Eighth, because of his resistance and your continuing with your own priority and corseting program, you are wittingly or unwittingly, testing his power and control in your relationship. At base I truly do believe that his and any man's resistance to women corseting involves a matter of power.
Again, I feel it is mainly subsconscious and not designed to hurt you. I do note that he says that you are not respecting his opinion. However, his true reason is likely deeper than that. But it is not likely to surface, and therefore he is not likely to re-focus on fact rather than feeling, through any kind of direct confrontation or approach by you. The bottom line is, you just can't give him facts if he doesn't want to hear them!
I'm sure you know best how to approach this issue since your know your husband.

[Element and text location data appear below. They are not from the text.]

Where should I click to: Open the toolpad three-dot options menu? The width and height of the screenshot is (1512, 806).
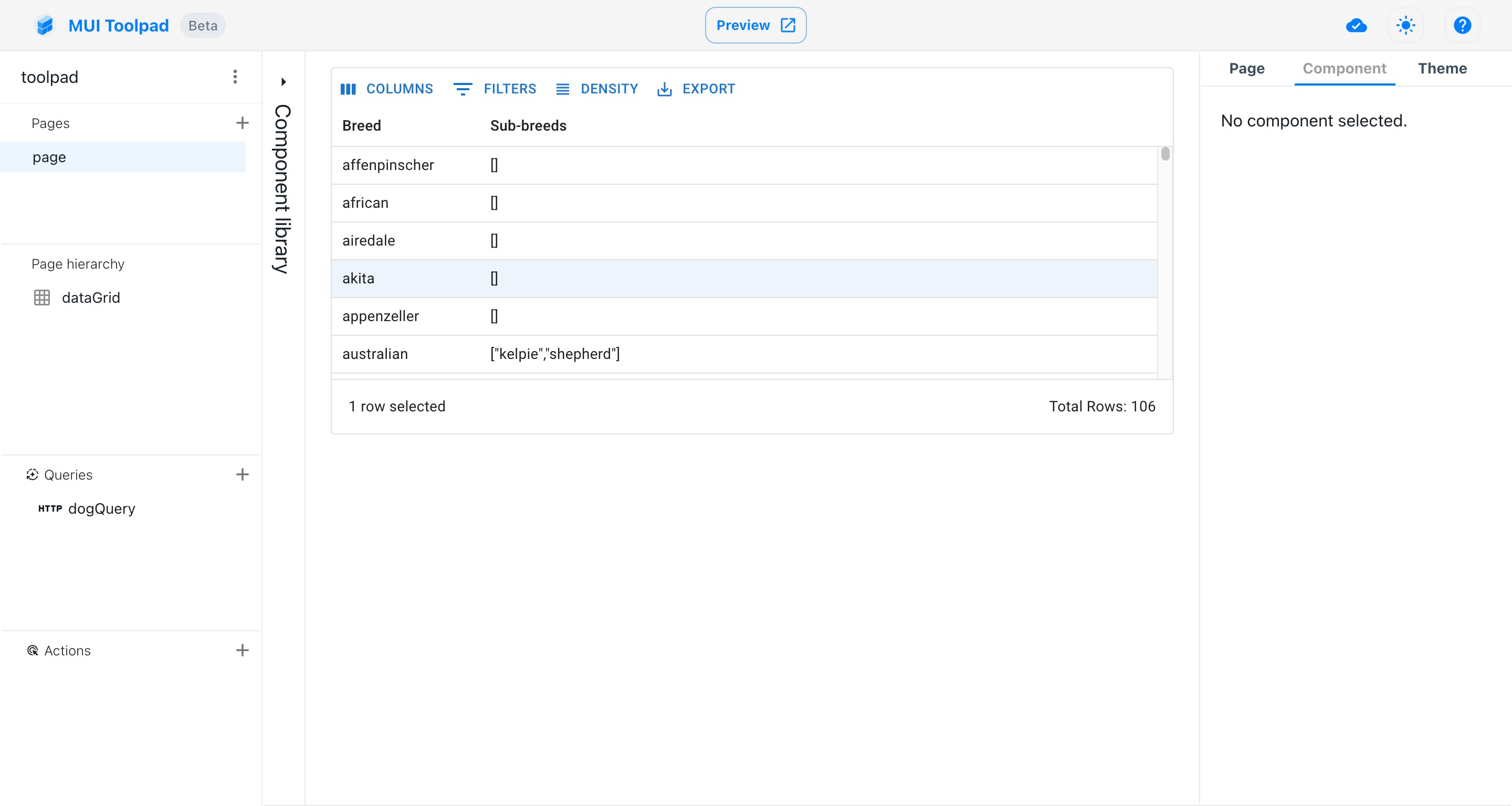point(235,77)
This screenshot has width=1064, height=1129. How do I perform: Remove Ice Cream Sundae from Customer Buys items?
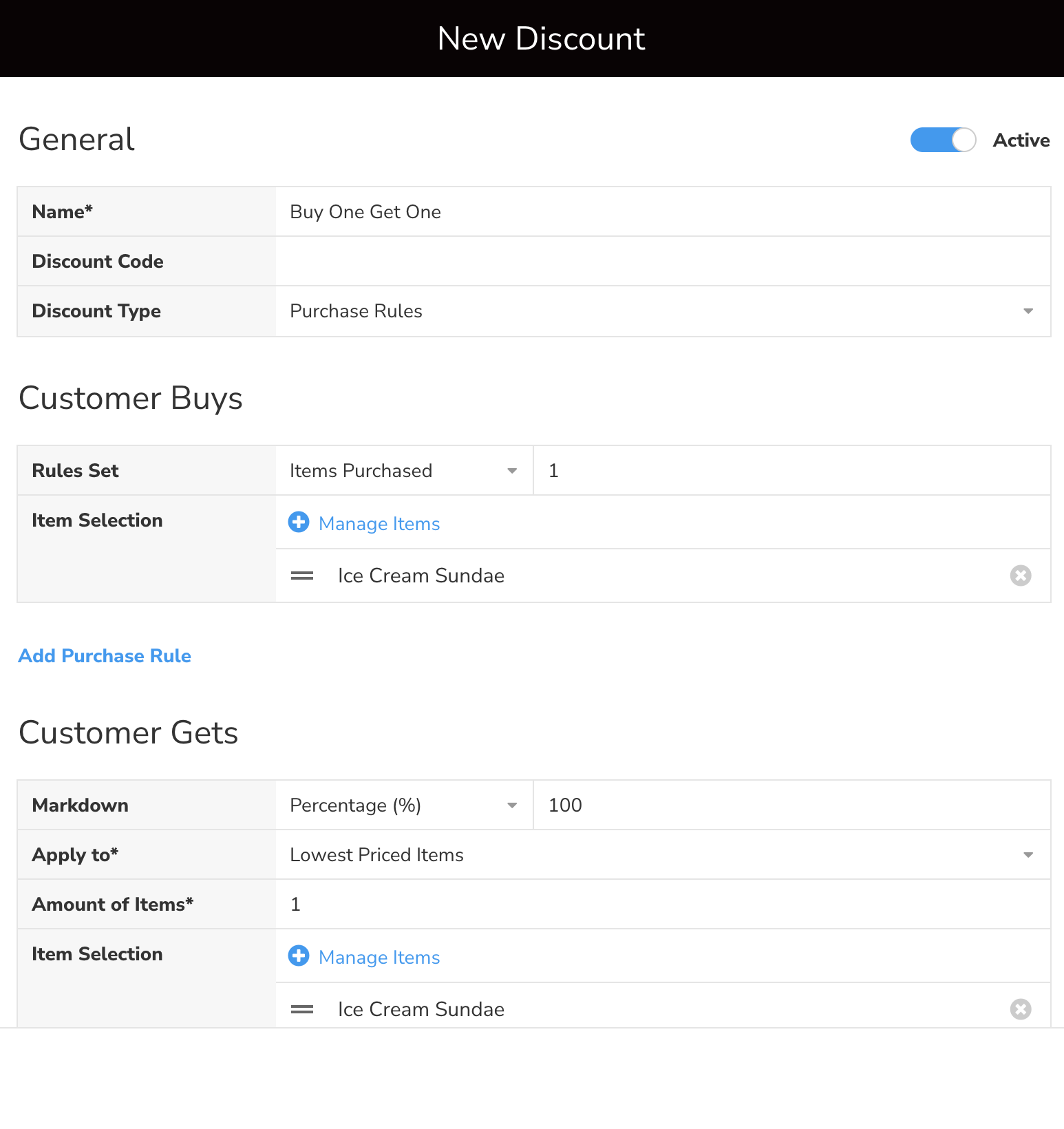point(1020,576)
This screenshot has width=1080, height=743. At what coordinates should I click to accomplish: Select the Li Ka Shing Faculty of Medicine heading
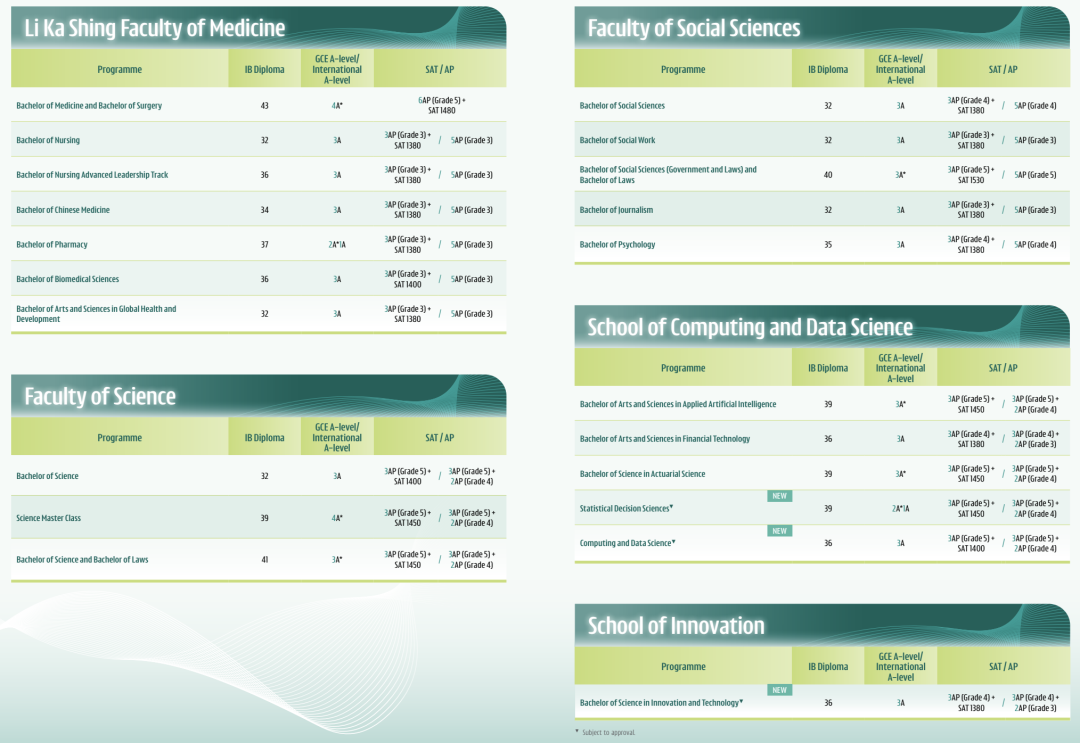coord(155,29)
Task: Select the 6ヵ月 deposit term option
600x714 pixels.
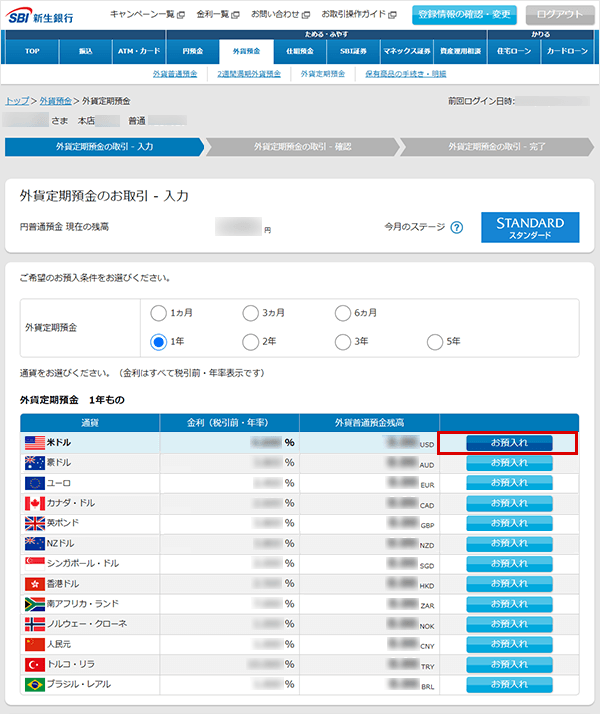Action: 343,313
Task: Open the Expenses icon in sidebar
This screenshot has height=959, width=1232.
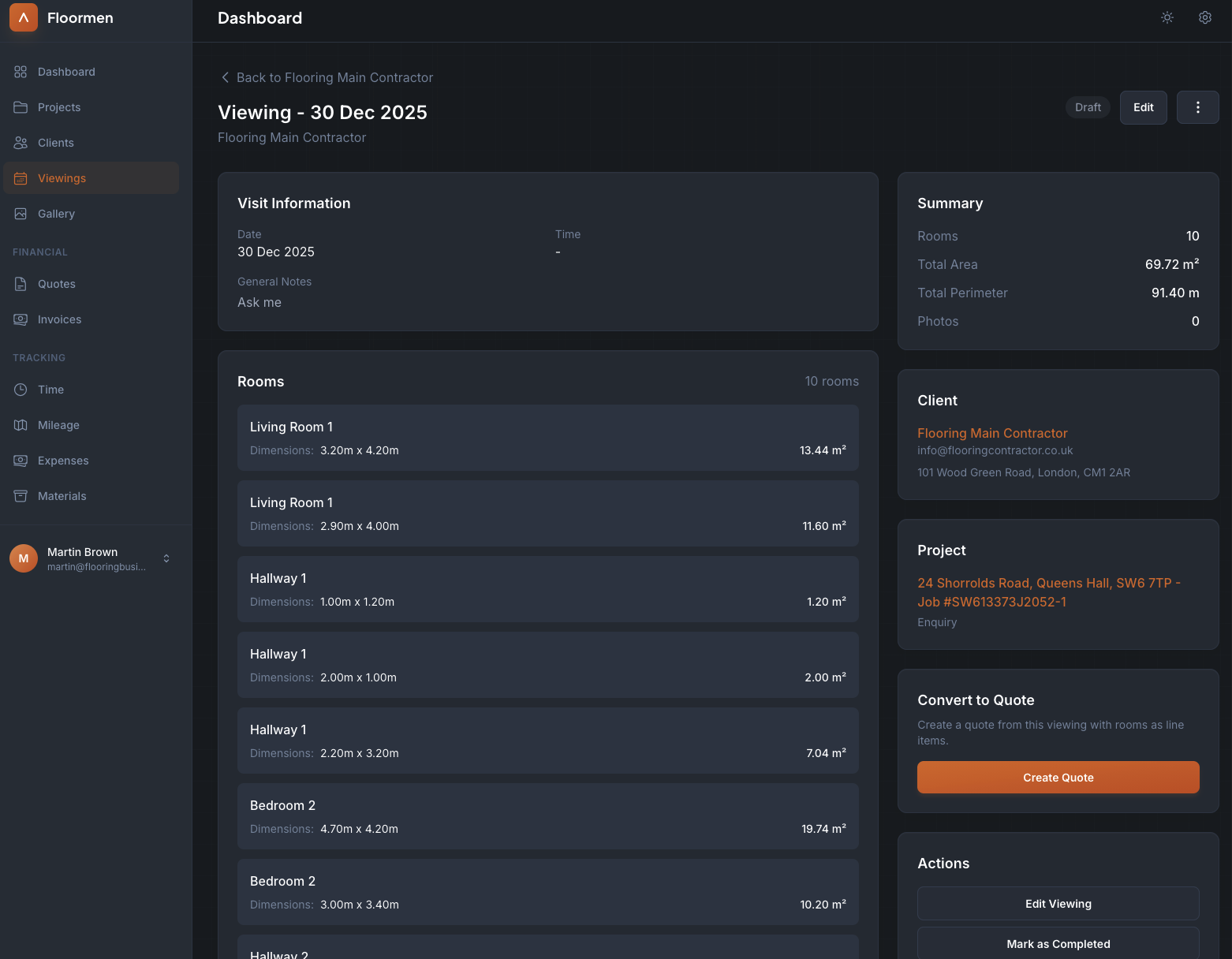Action: tap(21, 460)
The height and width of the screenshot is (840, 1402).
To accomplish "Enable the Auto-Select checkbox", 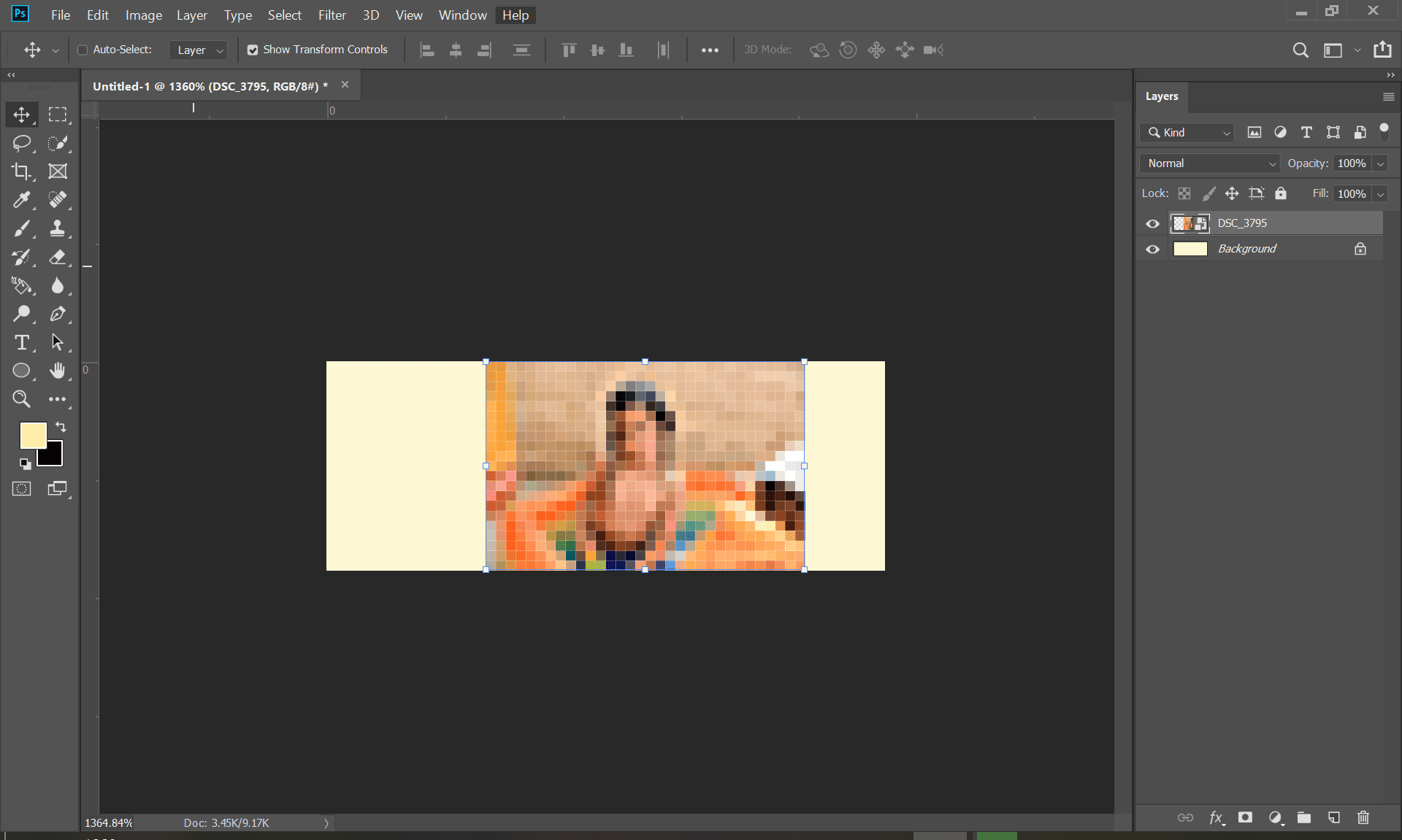I will (x=83, y=50).
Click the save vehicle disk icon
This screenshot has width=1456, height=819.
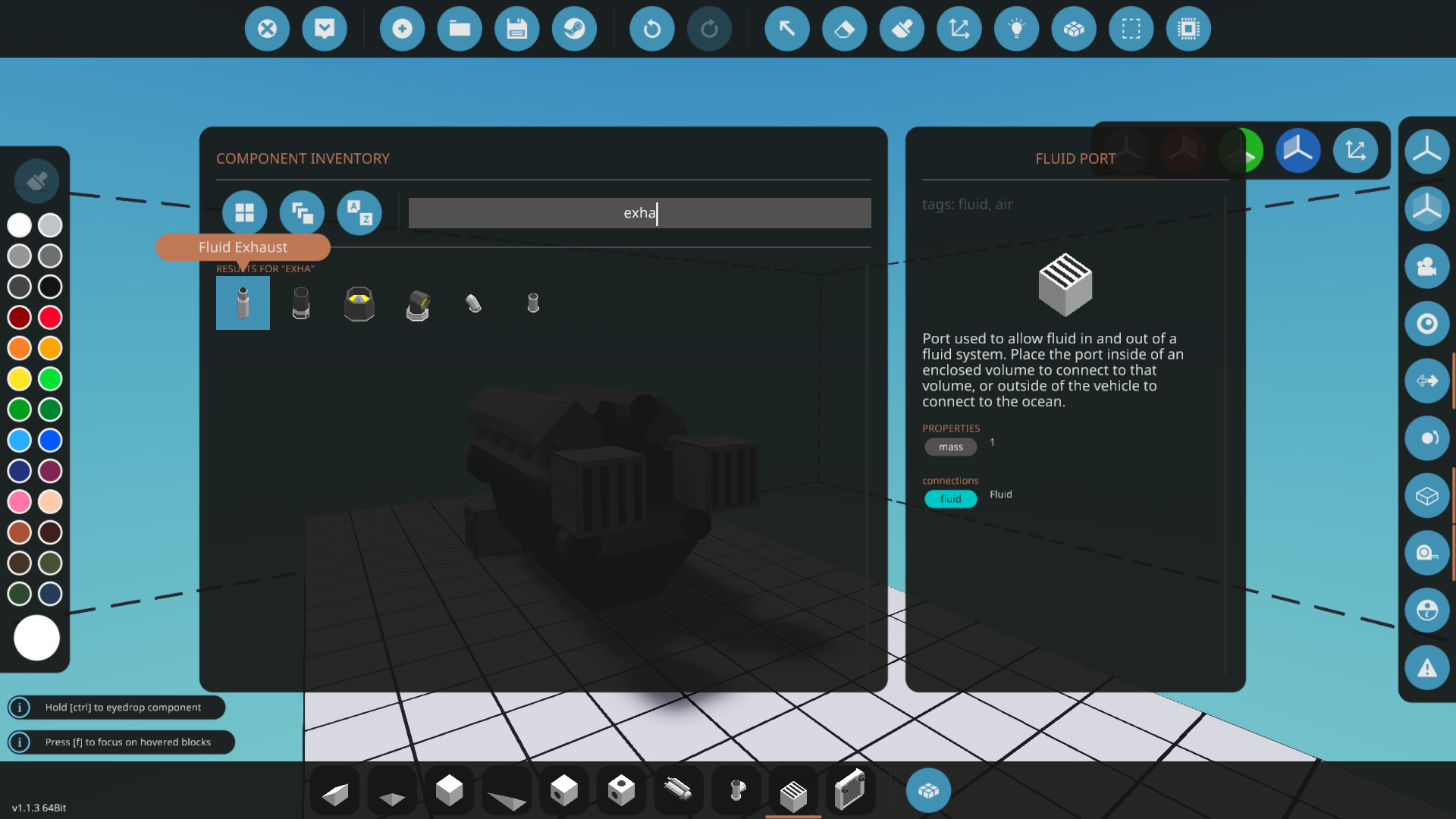pos(516,30)
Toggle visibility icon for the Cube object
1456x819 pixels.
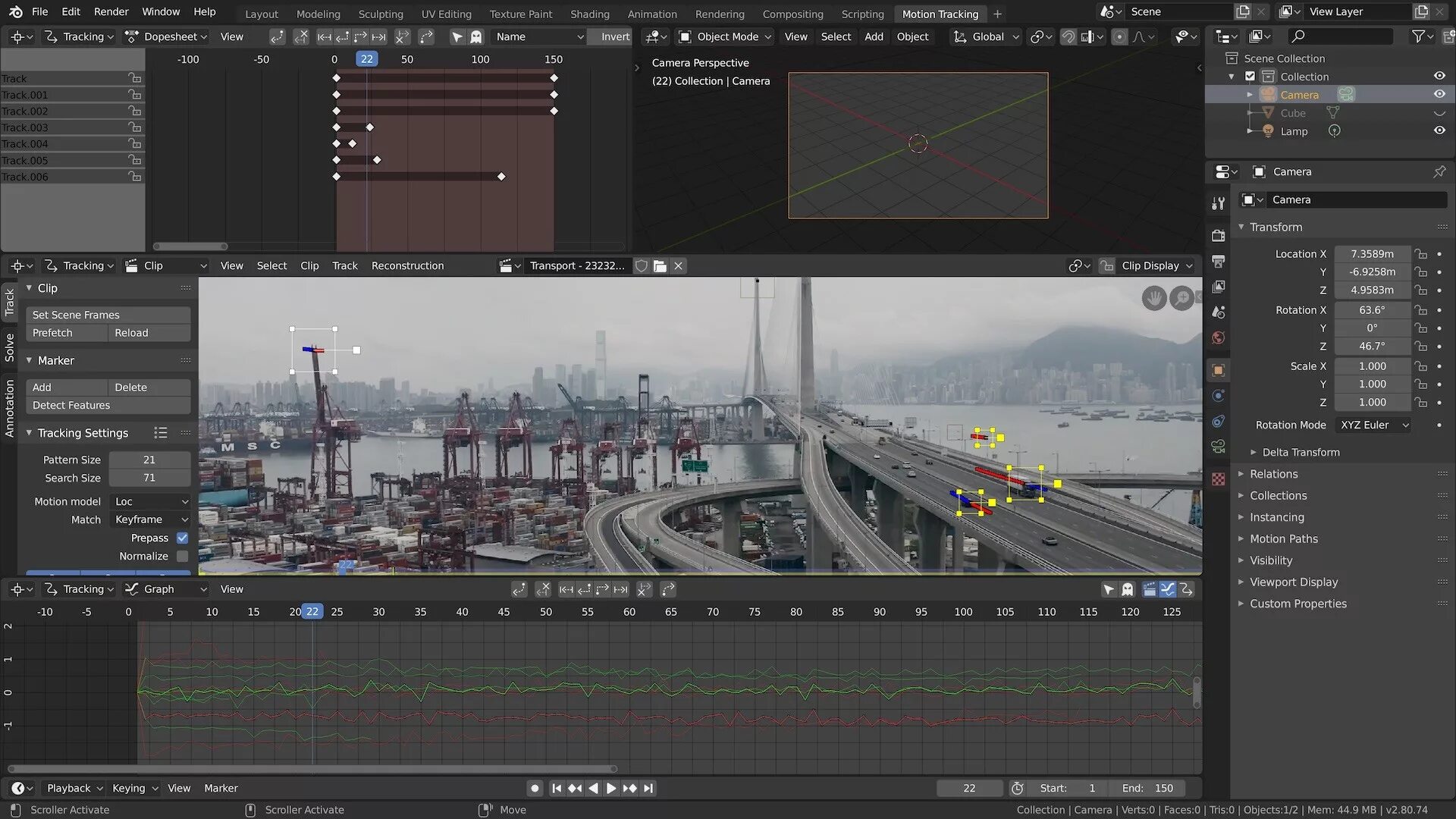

However, from someone who does not know, it seems that best for the moment is NOT to try to bring him around to any position other than what he holds at the moment--do not even try to bring him to a neutral position!
If he sees that you remain happy and healthy, and that you do not dramatically change your shape, he will perhaps begin to understand that this is not an extreme program you are on, but a moderate one that primarily has health as its basic tenet.
Try to keep the perspective of curiousity about his reactions. Do not let it convert into stress or anger or resentment for or by you in response. Just ask yourself when he makes any negative remarks:
"Now, I wonder what is motivating him to make that remark; it is a curious remark indeed! Let me think if I can get to the bottom of this. What other possible reasons could he have for making such an emotional remark to me."
And maybe you will gradually begin to understand more about his personal response.
Finally a word about "doing it for me": While Training Buddies and Coaches and supportive hubbys are great and helpful to some people, you should be doing it for you and you alone. And of course you should always exercise your own best judgment, as always, and as I know you will!